Son visage se tourne vers moi, sa main sur ma cuisse se lève pour venir effleurer ma joue.

— Je lui ai fait comprendre ma façon de penser. Rien d'intéressant, je lui ai simplement conseillé de ne plus être dans les parages et s'il y est, qu'il se fasse discret.

— Et tu crois qu'il le fera ?

— Non. Pour être tout à fait honnête, je ne pense pas qu'il le fera. Mais, ce n'est pas bien grave, parce qu'on va simplement l'ignorer pour ne pas que ça dégénère.

— Tu avais l'air énervé, fais-je remarquer en mordant l'intérieur de ma joue.

— Je l'étais, mais peu importe, maintenant je suis avec toi et tout va bien.

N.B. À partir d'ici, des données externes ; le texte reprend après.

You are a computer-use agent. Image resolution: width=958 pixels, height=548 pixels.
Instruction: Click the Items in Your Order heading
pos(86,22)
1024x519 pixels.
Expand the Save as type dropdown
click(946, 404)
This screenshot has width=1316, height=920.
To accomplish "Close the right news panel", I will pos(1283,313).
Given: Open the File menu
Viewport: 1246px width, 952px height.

Dans la pénombre, je vois son sourire se dessiner. Il se penche vers moi afin d'embrasser ma joue puis reporte son attention sur l'écran.

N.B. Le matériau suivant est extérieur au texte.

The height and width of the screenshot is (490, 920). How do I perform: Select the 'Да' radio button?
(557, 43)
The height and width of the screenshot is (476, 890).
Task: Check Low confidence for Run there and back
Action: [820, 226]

— Silas, insisté-je encore, pourquoi est-ce que tu étais en colère ?

Je l'entends soupirer, puis il se déplace de façon à se mettre face à moi. Dans son mouvement, mon corps s'enfonce davantage dans la matière gonflable.

— Parce que ça m'agace que tu te sentes inférieur face à ce genre de crétins. Tu vaux bien mieux que lui, et je ne veux pas que tu croies le contraire.

— Tu le penses, vraiment ? murmuré-je en baissant les yeux.

— Bien sûr, approuve-t-il en me relevant le menton de son index. Cesse de te torturer l'esprit.

Un courant d'air me fait frissonner, le vent est frais cette nuit. La Lune est désormais cachée derrière de larges nuages et le tissu de ma chemise n'est pas suffisamment épais pour me tenir au chaud.

— Tu trembles, Kas, souffle Silas. Tu as froid ?

— Un... un peu.

— Viens.

Ses bras s'ouvrent, ses jambes s'écartent et un petit sourire m'invite à prendre place contre lui. Mon dos vient se caler contre son torse et instinctivement, il m'enveloppe. Ses cuisses viennent se refermer par-dessus les miennes tandis que ma tête atterrit contre son épaule. Le film continue, je n'ai pas réellement suivi jusqu'ici et je ne comprends pas ce qu'il se passe à l'écran, l'esprit envahi par le contact de Silas et son parfum qui m'englobe dans une bulle apaisante. Ses doigts glissent sur mon ventre, passent sous ma chemise pour venir effleurer ma peau. Il trace de petites formes abstraites alors que mes muscles se contractent sous son toucher. Mon corps s'embrase dès qu'il appose ses lèvres sur ma joue. Il laisse trainer quelques baisers sur ma mâchoire, puis niche son visage contre mon cou et inspire longuement. Mes yeux se ferment, profitant de sa présence, de sa tendresse. Un petit couinement m'échappe alors que l'humidité de ses lèvres effleurent ma gorge. Ses jambes se referment davantage autour de moi, ses bras également et je me retrouve emprisonné contre lui. J'aime ça, cette sensation de sécurité qui me réchauffe le cœur. Je peux à peine bouger mais cela ne me gêne pas, au contraire, je me sens bien. Mais ça ne dure qu'un court instant, un gémissement m'échappe alors qu'un objet dur atteint mon visage. Contre moi, Silas se crispe alors qu'une douleur lancinante me vrille les tempes. Tremblant, j'ouvre les yeux, mon cœur s'emballe lorsqu'une silhouette se dessine face à moi. Le liquide qui coule de mon front et s'étale sur mes cils m'empêche de voir quoi que ce soit. Une odeur d'alcool m'inonde et me rend malade.

— Sil... as... tenté-je alors que son corps me délaisse.

J'ai froid, j'ai peur, j'ai mal. Je ne sais pas ce qu'il vient de se passer mais ma tête est douloureuse.

— Putain !

Des doigts se posent sur mon visage noyé de larmes et des gouttes de sang qui coule de mon front entaillé.

— Kasper ! Eh, est-ce que ça va ?

Les yeux baignés d'inquiétude de Silas trouvent les miens, pourtant, je les vois à peine. La voix de Kate atteint mes oreilles et quelques secondes plus tard, son odeur de fleurs me caresse. Je sens ses bras s'enrouler autour de moi, alors qu'elle amène mon visage contre sa poitrine en caressant mes cheveux. J'ai mal à la tête. Atrocement mal.

— Kasper, murmure-t-elle, je suis là mon cœur, ça va aller.

— Je vais te buter ! enrage Silas. Je crois que t'as pas compris !

Un brouhaha monstrueux s'élève alors que je sanglote contre le corps chaud de ma sœur. Sa présence me rassure, mais la douleur me fatigue et me fait fermer les yeux.